Multimodal Input: Seeing Is Believing #

GPT-4 accepts images alongside text. This is new for the GPT family, and it opens up use cases that pure text models can’t touch.

OpenAI’s demo showed the model explaining a photo of the inside of a fridge and suggesting recipes. Cute, sure. But the real implications are bigger. Think about accessibility tools that describe visual content; technical support workflows where a user just photographs their error screen; medical imaging triage; architecture review from diagrams.

I haven’t gotten deep access to the image capabilities yet (it’s rolling out slowly), but the technical report shows strong performance on visual understanding tasks. The model can parse charts; read handwritten notes; reason about spatial relationships in photographs. It’s not perfect — it sometimes misreads text in images or invents details that aren’t there — but the baseline capability is genuinely impressive.

The Alignment Investment #

OpenAI spent six months on safety work before releasing GPT-4. Six months. In a field where “ship it and iterate” is the default posture, that’s a meaningful signal.

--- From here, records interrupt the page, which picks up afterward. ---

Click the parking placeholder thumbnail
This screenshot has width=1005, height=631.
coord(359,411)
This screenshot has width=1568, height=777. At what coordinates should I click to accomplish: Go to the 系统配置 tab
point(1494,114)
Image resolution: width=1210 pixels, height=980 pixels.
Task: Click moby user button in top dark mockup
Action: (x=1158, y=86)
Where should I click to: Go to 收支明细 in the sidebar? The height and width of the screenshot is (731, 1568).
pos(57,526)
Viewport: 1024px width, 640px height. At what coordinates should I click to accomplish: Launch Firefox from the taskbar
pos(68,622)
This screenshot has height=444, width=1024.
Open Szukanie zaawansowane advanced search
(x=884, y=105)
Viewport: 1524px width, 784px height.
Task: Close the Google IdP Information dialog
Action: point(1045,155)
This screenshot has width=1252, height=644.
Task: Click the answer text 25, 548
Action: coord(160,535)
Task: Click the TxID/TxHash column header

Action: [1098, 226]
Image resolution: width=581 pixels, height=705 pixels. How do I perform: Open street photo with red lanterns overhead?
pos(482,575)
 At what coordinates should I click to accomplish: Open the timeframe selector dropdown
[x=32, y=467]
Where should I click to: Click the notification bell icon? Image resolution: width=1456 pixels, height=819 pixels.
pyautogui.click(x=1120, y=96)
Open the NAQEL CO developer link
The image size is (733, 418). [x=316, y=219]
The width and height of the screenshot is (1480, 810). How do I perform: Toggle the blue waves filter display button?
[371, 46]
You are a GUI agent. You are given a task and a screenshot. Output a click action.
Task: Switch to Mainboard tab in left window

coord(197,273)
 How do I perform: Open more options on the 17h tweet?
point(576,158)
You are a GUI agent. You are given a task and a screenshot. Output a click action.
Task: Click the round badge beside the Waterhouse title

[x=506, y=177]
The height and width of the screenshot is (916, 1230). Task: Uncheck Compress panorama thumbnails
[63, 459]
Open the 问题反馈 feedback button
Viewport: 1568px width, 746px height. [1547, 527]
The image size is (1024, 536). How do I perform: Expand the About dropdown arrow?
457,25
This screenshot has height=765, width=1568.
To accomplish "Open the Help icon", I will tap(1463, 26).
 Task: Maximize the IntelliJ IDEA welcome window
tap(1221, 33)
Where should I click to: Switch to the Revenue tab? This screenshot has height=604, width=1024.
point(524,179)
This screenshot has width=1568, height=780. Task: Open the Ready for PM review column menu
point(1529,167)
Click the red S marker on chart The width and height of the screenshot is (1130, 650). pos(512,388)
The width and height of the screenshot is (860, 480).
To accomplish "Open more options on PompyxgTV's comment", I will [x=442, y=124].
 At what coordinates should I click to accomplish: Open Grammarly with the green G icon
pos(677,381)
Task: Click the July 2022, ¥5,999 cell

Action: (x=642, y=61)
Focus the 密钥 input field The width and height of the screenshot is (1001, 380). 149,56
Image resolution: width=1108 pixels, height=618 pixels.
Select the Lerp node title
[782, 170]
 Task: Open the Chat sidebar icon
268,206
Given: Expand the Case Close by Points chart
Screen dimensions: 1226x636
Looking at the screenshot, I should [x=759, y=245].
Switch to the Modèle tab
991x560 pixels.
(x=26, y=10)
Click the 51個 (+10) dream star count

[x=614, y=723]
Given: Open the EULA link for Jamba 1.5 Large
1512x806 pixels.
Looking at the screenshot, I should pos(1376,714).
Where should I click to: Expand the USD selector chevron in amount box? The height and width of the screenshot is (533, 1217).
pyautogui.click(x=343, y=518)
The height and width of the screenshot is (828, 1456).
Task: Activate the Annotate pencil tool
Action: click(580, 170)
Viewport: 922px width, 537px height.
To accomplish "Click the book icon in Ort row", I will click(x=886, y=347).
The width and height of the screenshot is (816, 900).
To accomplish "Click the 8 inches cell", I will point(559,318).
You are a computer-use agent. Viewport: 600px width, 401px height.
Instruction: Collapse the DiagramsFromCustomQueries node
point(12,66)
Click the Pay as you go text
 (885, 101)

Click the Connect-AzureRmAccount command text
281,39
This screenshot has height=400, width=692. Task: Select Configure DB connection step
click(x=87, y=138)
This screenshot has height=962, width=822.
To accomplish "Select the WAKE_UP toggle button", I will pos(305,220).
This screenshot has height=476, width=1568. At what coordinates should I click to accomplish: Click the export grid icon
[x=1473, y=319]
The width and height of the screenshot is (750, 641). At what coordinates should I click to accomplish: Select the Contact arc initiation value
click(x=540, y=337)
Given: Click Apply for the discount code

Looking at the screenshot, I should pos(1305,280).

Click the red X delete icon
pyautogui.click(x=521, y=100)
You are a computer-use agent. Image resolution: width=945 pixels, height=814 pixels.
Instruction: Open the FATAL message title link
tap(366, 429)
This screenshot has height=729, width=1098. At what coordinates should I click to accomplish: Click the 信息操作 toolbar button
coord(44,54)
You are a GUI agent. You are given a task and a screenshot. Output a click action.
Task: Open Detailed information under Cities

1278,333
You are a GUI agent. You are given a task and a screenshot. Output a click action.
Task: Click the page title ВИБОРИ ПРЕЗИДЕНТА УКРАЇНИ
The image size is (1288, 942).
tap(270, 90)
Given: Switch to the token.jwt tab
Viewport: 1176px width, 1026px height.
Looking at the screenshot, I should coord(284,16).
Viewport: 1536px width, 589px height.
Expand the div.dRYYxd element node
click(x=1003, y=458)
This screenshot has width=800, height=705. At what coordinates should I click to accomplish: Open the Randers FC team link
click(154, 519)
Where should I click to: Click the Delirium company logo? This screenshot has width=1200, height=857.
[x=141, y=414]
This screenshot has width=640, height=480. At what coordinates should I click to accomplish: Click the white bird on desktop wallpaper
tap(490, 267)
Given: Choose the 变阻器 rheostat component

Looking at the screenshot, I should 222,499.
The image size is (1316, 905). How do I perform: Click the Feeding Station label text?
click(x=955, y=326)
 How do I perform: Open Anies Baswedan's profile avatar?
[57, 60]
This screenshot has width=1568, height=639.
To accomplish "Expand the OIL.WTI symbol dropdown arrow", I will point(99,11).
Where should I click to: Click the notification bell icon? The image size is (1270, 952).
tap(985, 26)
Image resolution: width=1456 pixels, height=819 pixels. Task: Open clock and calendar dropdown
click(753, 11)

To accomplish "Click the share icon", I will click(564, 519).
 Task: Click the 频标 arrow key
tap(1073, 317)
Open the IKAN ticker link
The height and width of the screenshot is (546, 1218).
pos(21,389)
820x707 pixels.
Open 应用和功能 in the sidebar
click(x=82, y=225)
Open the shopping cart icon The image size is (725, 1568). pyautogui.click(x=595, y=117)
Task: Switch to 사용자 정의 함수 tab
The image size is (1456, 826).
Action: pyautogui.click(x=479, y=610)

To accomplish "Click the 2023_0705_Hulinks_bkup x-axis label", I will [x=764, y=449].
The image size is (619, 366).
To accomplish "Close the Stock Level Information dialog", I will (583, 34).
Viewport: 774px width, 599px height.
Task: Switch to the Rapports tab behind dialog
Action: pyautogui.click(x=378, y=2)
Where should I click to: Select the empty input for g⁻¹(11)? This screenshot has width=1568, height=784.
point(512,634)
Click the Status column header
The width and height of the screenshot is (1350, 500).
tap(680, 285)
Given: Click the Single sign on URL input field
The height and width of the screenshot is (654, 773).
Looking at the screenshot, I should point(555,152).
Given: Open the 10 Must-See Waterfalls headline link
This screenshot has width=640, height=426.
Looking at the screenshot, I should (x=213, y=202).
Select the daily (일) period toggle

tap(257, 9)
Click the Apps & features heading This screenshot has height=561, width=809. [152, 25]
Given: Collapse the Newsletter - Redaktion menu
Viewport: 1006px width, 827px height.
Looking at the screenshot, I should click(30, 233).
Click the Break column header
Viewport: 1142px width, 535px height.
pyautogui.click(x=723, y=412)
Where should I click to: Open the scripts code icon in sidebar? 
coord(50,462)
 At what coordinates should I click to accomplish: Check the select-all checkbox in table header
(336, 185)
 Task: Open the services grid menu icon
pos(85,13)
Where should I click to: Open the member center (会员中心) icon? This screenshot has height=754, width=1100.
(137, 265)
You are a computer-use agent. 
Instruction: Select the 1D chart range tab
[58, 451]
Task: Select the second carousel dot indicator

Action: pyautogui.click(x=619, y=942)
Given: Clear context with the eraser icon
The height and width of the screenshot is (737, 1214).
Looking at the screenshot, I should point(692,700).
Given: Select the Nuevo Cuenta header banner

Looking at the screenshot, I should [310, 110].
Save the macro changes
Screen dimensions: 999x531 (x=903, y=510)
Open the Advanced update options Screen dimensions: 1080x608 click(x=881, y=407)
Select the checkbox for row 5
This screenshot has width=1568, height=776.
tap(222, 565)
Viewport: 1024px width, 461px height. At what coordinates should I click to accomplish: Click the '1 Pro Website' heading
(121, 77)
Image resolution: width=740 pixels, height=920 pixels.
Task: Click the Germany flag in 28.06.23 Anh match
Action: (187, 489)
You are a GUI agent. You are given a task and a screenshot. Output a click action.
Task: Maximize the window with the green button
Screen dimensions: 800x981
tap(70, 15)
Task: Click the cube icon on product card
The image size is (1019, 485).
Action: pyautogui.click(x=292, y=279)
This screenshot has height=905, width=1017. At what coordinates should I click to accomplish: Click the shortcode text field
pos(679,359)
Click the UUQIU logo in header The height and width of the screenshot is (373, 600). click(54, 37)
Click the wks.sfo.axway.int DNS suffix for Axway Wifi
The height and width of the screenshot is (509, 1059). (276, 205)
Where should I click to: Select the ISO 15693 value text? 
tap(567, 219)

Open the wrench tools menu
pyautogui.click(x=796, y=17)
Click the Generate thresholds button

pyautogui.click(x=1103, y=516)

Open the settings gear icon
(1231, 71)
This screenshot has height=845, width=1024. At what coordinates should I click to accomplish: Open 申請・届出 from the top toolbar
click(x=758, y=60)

They used adversarial testing with domain experts (including red-teamers who tried to make the model produce harmful content) and applied RLHF at scale. The result: GPT-4 produces fewer hallucinations than GPT-3.5 and handles sensitive topics with more nuance. It’s still not reliable enough for high-stakes decisions without human oversight, but the gap between “fun toy” and “useful tool” narrowed considerably.

The honest thing OpenAI did in the technical report was acknowledge GPT-4’s limitations clearly. It still hallucinates. It still makes reasoning errors, sometimes with alarming confidence. It has a knowledge cutoff (September 2021 training data), so it doesn’t know about recent events. These aren’t footnotes in the report; they’re prominently stated.

I appreciate that transparency, even if I suspect it’s partly strategic. Better to set expectations than deal with the backlash of overpromising.

The Access Question #

GPT-4 is available through ChatGPT Plus at $20/month and via the API (with a waitlist). This creates a two-tier access model that didn’t exist before.

With GPT-3.5, everyone got the same model. Now there’s a free tier and a paid tier with a meaningfully better model behind it. I’m not sure how I feel about this. On one hand, API access and a subscription model make the economics sustainable. On the other hand, the best AI reasoning tool in the world being paywalled has implications for who gets to build with it.

Microsoft’s Bing Chat runs on GPT-4 and is free, which complicates the picture. Anthropic’s Claude (still in early access) offers a different approach to the same class of problems. The competitive landscape is heating up quickly; we’re past the era of one model to rule them all.

What Actually Changed #

Here’s what I keep coming back to: GPT-4 doesn’t feel like a bigger GPT-3.5. It feels like a different category.

The reasoning benchmarks; the multimodal capability; the alignment improvements — taken individually, each is impressive but evolutionary. Taken together, they represent something else. A model that can read an image, reason about its contents, connect that reasoning to a broader knowledge base, and articulate its conclusions in natural language. That’s a capability stack that didn’t exist six months ago.

I’m not in the “AGI is here” camp. Not even close. But I am in the “this changes what’s possible for builders” camp. If you’re a product engineer, an educator, a researcher, or anyone whose work involves processing and synthesizing information (so, basically everyone), GPT-4 is worth paying attention to.

Not because it’s perfect. Because it’s the first model where the gap between “what it can do” and “what we need it to do” is small enough to build real things in the middle.